#### What you are asked to do:
Go through the listing below and reproduce it word for word.
+++
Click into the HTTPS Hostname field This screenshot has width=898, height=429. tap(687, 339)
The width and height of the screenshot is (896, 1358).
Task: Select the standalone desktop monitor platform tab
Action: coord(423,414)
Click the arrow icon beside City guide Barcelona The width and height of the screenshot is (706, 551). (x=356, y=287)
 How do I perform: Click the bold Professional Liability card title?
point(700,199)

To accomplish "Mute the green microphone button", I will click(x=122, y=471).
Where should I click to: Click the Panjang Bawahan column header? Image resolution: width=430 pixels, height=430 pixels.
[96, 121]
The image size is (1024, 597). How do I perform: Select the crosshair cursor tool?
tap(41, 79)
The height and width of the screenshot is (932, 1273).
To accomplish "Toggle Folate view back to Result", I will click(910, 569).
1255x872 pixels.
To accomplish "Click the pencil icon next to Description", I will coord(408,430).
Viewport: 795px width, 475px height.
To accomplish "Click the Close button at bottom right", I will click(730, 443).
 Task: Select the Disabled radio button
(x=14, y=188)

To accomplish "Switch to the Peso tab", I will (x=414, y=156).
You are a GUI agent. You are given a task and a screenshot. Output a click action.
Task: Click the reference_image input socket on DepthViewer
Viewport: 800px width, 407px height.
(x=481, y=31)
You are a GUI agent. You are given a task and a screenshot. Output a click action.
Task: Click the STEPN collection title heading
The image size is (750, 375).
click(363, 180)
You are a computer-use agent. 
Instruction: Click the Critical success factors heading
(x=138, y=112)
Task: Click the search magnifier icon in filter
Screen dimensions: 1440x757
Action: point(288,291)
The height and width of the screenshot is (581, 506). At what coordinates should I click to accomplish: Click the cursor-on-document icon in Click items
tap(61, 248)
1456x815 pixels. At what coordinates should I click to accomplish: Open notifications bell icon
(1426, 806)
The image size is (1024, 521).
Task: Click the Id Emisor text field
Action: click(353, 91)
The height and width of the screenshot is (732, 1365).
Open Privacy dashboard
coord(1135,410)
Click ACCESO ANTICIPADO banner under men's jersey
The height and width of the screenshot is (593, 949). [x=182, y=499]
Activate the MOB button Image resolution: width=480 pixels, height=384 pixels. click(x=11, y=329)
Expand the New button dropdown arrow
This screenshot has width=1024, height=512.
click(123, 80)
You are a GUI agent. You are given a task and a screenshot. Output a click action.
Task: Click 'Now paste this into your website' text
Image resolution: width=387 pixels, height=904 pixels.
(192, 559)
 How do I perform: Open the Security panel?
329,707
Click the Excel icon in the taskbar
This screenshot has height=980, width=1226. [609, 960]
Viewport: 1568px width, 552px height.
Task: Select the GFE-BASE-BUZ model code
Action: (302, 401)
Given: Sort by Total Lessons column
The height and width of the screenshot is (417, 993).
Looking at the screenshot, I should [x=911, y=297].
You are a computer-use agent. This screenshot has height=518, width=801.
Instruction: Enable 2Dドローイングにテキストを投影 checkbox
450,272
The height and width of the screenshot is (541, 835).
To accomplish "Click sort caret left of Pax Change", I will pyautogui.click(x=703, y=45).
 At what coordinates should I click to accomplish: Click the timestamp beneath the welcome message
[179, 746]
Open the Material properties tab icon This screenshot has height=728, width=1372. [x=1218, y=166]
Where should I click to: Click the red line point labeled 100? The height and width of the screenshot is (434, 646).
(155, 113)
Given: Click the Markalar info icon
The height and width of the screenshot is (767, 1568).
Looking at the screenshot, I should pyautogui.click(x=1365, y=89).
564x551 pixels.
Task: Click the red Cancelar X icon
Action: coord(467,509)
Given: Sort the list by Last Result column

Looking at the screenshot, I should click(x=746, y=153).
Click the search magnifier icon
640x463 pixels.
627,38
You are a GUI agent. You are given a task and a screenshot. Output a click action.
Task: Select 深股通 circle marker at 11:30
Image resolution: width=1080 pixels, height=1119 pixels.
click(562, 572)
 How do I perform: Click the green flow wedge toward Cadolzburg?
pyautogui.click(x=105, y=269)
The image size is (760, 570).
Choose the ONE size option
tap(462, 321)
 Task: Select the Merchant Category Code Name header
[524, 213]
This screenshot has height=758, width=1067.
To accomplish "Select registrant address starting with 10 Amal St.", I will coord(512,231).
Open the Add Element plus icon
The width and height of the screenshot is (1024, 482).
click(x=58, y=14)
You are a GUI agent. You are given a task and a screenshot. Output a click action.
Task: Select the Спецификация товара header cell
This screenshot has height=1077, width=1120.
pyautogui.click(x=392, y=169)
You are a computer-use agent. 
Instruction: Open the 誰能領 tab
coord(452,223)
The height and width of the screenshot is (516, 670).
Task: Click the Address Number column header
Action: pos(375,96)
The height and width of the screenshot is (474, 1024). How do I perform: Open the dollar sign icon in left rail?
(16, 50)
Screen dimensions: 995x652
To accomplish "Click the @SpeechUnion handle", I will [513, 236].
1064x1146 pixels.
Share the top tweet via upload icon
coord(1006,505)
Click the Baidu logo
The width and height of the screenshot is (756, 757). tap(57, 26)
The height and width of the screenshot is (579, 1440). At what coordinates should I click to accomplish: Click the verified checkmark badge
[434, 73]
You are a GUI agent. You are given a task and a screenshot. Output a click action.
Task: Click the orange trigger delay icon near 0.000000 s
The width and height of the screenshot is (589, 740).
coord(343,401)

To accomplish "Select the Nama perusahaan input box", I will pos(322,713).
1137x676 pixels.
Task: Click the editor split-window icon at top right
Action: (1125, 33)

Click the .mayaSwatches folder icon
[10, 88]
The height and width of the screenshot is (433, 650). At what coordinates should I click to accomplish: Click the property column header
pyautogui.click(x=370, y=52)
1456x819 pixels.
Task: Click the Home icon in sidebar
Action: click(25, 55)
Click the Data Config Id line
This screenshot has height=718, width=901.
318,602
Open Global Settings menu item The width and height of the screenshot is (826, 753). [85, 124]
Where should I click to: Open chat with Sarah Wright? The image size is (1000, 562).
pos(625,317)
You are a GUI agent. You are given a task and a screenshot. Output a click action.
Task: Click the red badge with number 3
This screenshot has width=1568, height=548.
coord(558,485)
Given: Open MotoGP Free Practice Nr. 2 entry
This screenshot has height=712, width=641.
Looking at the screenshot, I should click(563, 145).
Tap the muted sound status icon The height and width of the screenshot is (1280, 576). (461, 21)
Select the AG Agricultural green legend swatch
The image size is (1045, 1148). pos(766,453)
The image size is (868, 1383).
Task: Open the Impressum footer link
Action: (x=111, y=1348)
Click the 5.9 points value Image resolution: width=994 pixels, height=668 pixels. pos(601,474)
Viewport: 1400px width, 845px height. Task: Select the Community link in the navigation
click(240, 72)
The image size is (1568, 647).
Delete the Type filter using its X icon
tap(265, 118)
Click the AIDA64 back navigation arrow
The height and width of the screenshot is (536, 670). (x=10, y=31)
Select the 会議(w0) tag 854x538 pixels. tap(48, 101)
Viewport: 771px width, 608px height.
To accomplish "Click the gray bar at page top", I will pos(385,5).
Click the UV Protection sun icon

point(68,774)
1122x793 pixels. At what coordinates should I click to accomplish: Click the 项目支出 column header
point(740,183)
+++
#### Answer to the exercise:
Click into the HTTPS Hostname field This screenshot has width=898, height=429. tap(687, 339)
The width and height of the screenshot is (896, 1358).
Task: Select the standalone desktop monitor platform tab
Action: coord(423,414)
Click the arrow icon beside City guide Barcelona The width and height of the screenshot is (706, 551). (x=356, y=287)
 How do I perform: Click the bold Professional Liability card title?
point(700,199)

To accomplish "Mute the green microphone button", I will click(x=122, y=471).
Where should I click to: Click the Panjang Bawahan column header? Image resolution: width=430 pixels, height=430 pixels.
[96, 121]
The image size is (1024, 597). How do I perform: Select the crosshair cursor tool?
tap(41, 79)
The height and width of the screenshot is (932, 1273).
To accomplish "Toggle Folate view back to Result", I will click(910, 569).
1255x872 pixels.
To accomplish "Click the pencil icon next to Description", I will coord(408,430).
Viewport: 795px width, 475px height.
To accomplish "Click the Close button at bottom right", I will click(730, 443).
 Task: Select the Disabled radio button
(x=14, y=188)

To accomplish "Switch to the Peso tab", I will (x=414, y=156).
You are a GUI agent. You are given a task and a screenshot. Output a click action.
Task: Click the reference_image input socket on DepthViewer
Viewport: 800px width, 407px height.
(x=481, y=31)
You are a GUI agent. You are given a task and a screenshot. Output a click action.
Task: Click the STEPN collection title heading
The image size is (750, 375).
click(363, 180)
You are a computer-use agent. 
Instruction: Click the Critical success factors heading
(x=138, y=112)
Task: Click the search magnifier icon in filter
Screen dimensions: 1440x757
Action: point(288,291)
The height and width of the screenshot is (581, 506). At what coordinates should I click to accomplish: Click the cursor-on-document icon in Click items
tap(61, 248)
1456x815 pixels. At what coordinates should I click to accomplish: Open notifications bell icon
(1426, 806)
The image size is (1024, 521).
Task: Click the Id Emisor text field
Action: click(353, 91)
The height and width of the screenshot is (732, 1365).
Open Privacy dashboard
coord(1135,410)
Click ACCESO ANTICIPADO banner under men's jersey
The height and width of the screenshot is (593, 949). [x=182, y=499]
Activate the MOB button Image resolution: width=480 pixels, height=384 pixels. click(x=11, y=329)
Expand the New button dropdown arrow
This screenshot has width=1024, height=512.
click(123, 80)
You are a GUI agent. You are given a task and a screenshot. Output a click action.
Task: Click 'Now paste this into your website' text
Image resolution: width=387 pixels, height=904 pixels.
(192, 559)
 How do I perform: Open the Security panel?
329,707
Click the Excel icon in the taskbar
This screenshot has height=980, width=1226. [609, 960]
Viewport: 1568px width, 552px height.
Task: Select the GFE-BASE-BUZ model code
Action: (302, 401)
Given: Sort by Total Lessons column
The height and width of the screenshot is (417, 993).
Looking at the screenshot, I should [x=911, y=297].
You are a computer-use agent. This screenshot has height=518, width=801.
Instruction: Enable 2Dドローイングにテキストを投影 checkbox
450,272
The height and width of the screenshot is (541, 835).
To accomplish "Click sort caret left of Pax Change", I will pyautogui.click(x=703, y=45).
 At what coordinates should I click to accomplish: Click the timestamp beneath the welcome message
[179, 746]
Open the Material properties tab icon This screenshot has height=728, width=1372. [x=1218, y=166]
Where should I click to: Click the red line point labeled 100? The height and width of the screenshot is (434, 646).
(155, 113)
Given: Click the Markalar info icon
The height and width of the screenshot is (767, 1568).
Looking at the screenshot, I should pyautogui.click(x=1365, y=89).
564x551 pixels.
Task: Click the red Cancelar X icon
Action: coord(467,509)
Given: Sort the list by Last Result column

Looking at the screenshot, I should click(x=746, y=153).
Click the search magnifier icon
640x463 pixels.
627,38
You are a GUI agent. You are given a task and a screenshot. Output a click action.
Task: Select 深股通 circle marker at 11:30
Image resolution: width=1080 pixels, height=1119 pixels.
click(562, 572)
 How do I perform: Click the green flow wedge toward Cadolzburg?
pyautogui.click(x=105, y=269)
The image size is (760, 570).
Choose the ONE size option
tap(462, 321)
 Task: Select the Merchant Category Code Name header
[524, 213]
This screenshot has height=758, width=1067.
To accomplish "Select registrant address starting with 10 Amal St.", I will coord(512,231).
Open the Add Element plus icon
The width and height of the screenshot is (1024, 482).
click(x=58, y=14)
You are a GUI agent. You are given a task and a screenshot. Output a click action.
Task: Select the Спецификация товара header cell
This screenshot has height=1077, width=1120.
pyautogui.click(x=392, y=169)
You are a computer-use agent. 
Instruction: Open the 誰能領 tab
coord(452,223)
The height and width of the screenshot is (516, 670).
Task: Click the Address Number column header
Action: pos(375,96)
The height and width of the screenshot is (474, 1024). How do I perform: Open the dollar sign icon in left rail?
(16, 50)
Screen dimensions: 995x652
To accomplish "Click the @SpeechUnion handle", I will [513, 236].
1064x1146 pixels.
Share the top tweet via upload icon
coord(1006,505)
Click the Baidu logo
The width and height of the screenshot is (756, 757). tap(57, 26)
The height and width of the screenshot is (579, 1440). At what coordinates should I click to accomplish: Click the verified checkmark badge
[434, 73]
You are a GUI agent. You are given a task and a screenshot. Output a click action.
Task: Click the orange trigger delay icon near 0.000000 s
The width and height of the screenshot is (589, 740).
coord(343,401)

To accomplish "Select the Nama perusahaan input box", I will pos(322,713).
1137x676 pixels.
Task: Click the editor split-window icon at top right
Action: (1125, 33)

Click the .mayaSwatches folder icon
[10, 88]
The height and width of the screenshot is (433, 650). At what coordinates should I click to accomplish: Click the property column header
pyautogui.click(x=370, y=52)
1456x819 pixels.
Task: Click the Home icon in sidebar
Action: click(25, 55)
Click the Data Config Id line
This screenshot has height=718, width=901.
318,602
Open Global Settings menu item The width and height of the screenshot is (826, 753). [85, 124]
Where should I click to: Open chat with Sarah Wright? The image size is (1000, 562).
pos(625,317)
You are a GUI agent. You are given a task and a screenshot. Output a click action.
Task: Click the red badge with number 3
This screenshot has width=1568, height=548.
coord(558,485)
Given: Open MotoGP Free Practice Nr. 2 entry
This screenshot has height=712, width=641.
Looking at the screenshot, I should click(563, 145).
Tap the muted sound status icon The height and width of the screenshot is (1280, 576). (461, 21)
Select the AG Agricultural green legend swatch
The image size is (1045, 1148). pos(766,453)
The image size is (868, 1383).
Task: Open the Impressum footer link
Action: (x=111, y=1348)
Click the 5.9 points value Image resolution: width=994 pixels, height=668 pixels. pos(601,474)
Viewport: 1400px width, 845px height. Task: Select the Community link in the navigation
click(240, 72)
The image size is (1568, 647).
Delete the Type filter using its X icon
tap(265, 118)
Click the AIDA64 back navigation arrow
The height and width of the screenshot is (536, 670). (x=10, y=31)
Select the 会議(w0) tag 854x538 pixels. tap(48, 101)
Viewport: 771px width, 608px height.
To accomplish "Click the gray bar at page top", I will pos(385,5).
Click the UV Protection sun icon

point(68,774)
1122x793 pixels. At what coordinates should I click to accomplish: Click the 项目支出 column header
point(740,183)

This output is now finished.